A global event handler called "onbeforeinput" has been introduced too, and it has support from Apple, Mozilla, and web developers. In the same vein, another new feature that enjoys support from developers is explicit marking of resources that should be blocked from rendering.

Other capabilities shipping with Chrome 105 are Container Queries for more consisting styling for elements, two pseudo class selectors (1, 2), a way to access the TransformStreamDefaultController class more easily, and some new methods for navigation classes (1, 2), along with some behavioral changes for fixed elements during overscrolling.

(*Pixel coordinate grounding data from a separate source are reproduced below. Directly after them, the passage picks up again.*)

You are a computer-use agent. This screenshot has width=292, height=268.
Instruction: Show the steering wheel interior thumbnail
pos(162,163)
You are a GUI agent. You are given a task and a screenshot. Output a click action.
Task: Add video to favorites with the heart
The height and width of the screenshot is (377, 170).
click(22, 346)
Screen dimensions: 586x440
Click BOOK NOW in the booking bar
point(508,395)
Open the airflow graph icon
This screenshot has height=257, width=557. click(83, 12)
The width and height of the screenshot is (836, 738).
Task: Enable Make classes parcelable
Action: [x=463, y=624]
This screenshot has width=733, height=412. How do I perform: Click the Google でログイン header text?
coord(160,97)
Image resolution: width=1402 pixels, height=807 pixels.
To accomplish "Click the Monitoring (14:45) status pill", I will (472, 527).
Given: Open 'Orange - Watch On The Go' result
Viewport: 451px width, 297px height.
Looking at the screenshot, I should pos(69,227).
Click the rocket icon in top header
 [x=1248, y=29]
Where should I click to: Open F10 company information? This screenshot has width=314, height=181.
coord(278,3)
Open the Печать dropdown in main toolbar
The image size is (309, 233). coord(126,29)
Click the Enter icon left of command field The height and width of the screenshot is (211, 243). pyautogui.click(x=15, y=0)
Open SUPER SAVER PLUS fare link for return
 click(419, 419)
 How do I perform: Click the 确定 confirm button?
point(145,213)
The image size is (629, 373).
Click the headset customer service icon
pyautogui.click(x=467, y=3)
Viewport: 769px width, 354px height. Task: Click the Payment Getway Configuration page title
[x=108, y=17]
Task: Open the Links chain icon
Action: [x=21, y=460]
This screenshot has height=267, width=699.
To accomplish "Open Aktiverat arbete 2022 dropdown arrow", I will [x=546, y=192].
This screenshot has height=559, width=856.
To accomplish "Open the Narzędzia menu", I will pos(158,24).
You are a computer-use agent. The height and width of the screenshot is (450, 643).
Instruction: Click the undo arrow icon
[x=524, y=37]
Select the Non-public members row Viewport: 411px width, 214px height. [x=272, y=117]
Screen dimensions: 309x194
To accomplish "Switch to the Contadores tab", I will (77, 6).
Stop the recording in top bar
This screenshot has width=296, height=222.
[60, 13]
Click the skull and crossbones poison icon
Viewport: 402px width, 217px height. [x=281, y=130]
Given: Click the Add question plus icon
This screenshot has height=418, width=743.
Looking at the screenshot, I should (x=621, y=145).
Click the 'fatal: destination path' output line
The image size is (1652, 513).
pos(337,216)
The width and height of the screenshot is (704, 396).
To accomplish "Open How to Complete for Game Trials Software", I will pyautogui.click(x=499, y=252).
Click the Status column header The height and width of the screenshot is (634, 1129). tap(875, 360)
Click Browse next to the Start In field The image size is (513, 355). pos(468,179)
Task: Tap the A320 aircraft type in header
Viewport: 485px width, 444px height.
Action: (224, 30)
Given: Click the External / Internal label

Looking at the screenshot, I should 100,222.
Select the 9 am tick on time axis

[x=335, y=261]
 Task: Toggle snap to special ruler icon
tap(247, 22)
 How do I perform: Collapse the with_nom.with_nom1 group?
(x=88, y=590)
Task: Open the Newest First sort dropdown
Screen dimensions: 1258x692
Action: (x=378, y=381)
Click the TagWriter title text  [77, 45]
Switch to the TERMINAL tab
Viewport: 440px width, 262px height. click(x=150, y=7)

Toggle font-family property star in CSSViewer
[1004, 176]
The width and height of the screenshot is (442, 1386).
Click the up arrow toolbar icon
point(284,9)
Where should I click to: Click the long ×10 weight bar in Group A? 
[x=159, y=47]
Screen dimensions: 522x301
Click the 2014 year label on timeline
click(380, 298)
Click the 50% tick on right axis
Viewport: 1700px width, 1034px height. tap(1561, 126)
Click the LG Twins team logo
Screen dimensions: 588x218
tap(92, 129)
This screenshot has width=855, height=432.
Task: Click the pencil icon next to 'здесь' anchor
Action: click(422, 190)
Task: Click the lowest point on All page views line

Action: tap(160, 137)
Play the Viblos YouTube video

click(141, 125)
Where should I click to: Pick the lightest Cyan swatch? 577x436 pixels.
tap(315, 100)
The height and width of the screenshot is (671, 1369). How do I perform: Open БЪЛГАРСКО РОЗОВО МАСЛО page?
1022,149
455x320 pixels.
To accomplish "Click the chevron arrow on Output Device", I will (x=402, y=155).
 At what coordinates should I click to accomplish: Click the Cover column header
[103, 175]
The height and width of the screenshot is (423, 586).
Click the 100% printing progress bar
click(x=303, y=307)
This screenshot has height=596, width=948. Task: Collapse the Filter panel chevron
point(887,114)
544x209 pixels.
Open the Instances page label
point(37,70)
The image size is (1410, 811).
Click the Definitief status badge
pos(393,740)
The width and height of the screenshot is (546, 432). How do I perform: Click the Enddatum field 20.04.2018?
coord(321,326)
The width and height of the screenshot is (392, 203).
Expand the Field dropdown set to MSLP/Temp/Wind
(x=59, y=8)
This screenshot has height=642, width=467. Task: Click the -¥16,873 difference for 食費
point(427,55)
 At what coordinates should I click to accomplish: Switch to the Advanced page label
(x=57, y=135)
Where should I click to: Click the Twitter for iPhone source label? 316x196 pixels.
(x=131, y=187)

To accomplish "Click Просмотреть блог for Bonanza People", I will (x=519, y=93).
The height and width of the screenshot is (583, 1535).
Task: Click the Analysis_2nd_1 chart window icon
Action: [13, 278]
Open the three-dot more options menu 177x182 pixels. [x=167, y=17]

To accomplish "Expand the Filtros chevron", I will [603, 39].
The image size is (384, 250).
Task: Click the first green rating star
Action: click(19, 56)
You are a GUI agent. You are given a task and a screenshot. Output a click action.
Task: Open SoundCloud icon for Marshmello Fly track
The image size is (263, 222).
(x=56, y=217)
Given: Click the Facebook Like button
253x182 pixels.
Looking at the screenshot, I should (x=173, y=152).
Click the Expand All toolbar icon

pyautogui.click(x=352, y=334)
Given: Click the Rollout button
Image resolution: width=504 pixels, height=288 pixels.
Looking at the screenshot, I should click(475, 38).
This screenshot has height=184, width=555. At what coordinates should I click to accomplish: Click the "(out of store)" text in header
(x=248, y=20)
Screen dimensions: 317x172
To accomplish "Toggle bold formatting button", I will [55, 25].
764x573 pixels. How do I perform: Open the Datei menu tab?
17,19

Another thing that will make developers using the File System Access API very happy is the ability to get a writable directory in the same prompt as the readable directory. Previously, this only returned the latter which caused confusion and permission fatigue for the user. In the same vein, a fetch upload streaming method has been introduced so developers don't have to write messy code on the WebSocket to achieve the same purpose. Additionally, an MVP version of the Sanitizer API is being shipped as well, it enables developers to build XSS-free web applications in an easier fashion by transferring some maintenance burden to the platform.

Major changes are being made to the audio input and output mechanisms. Streaming and video conferencing applications should now explicitly request to receive non-system audio. There is also a new method to resolve imported URLs, and a Media Source Extensions (MSE) API, described as follows:

Web authors have consistently requested that MSE be available from Worker contexts. In the absence of such mechanisms, web authors are forced to perform all operations on the MSE API on the main Window context. Especially when the main context is busy servicing other application logic, these restrictions can significantly impair the user experience. For example, even if an app uses Worker contexts to fetch media to feed to MSE, such feeding must still occur on the main context, resulting in delayed media playback start and recurring playback stalls in extreme cases when the playback reaches points in the presentation timeline for which the app has been unable to buffer enough media.

The original proposal included text to support "early open" using a new MediaSourceHandle object. The subsequent discussion, simplification and experimental implementation drop "early open" and MediaSourceHandle from this initial work since those are both significant complexities that can be decoupled and incubated in follow-on features.

Furthermore, it's now easier to create a JSON response. Worklet loading is now reported to Resource Timing for more transparency too.

While that is all for generally available features, there are quite a few capabilities locked behind developer flags as well. These include throttling all timers (including DOM timers) to 125Hz, which should encourage developers to migrate to better and more power-efficient alternatives. Other interesting capabilities include anonymous iframe objects (read all the technical details here), removal of the merchant identity from the "canmakepayment" service worker event, and exposing the WebHID API to extension service workers.

In addition to being available on Android already, Prerender 2 for Desktop is now being implemented for the sake of feature parity too. Those who play games on their Android handset using gamepads will be very happy to know that the Gamepad API will be able to take advantage of haptic feedback options like trigger-rumble and dual-rumble (Android 12+ only). Finally, Chrome 105 also has an implementation of TLS Encrypted Client Hello (ECH) for improved privacy behind a flag, similar to Microsoft Edge.

A graphic showing that Chrome 105 will land on August 30 while Chrome 106 will arrive on September 2

As you might have surmised by the length of this article, Chrome 105 is a major update. It will start rolling out in the later hours of today. If Chrome does not automatically update to version 105 for you throughout the course of the day, head over to Help > About Google Chrome to trigger the update once it becomes available. Next up is Chrome 106 which will hit the Beta channel on September 1, and will land on Stable on September 27.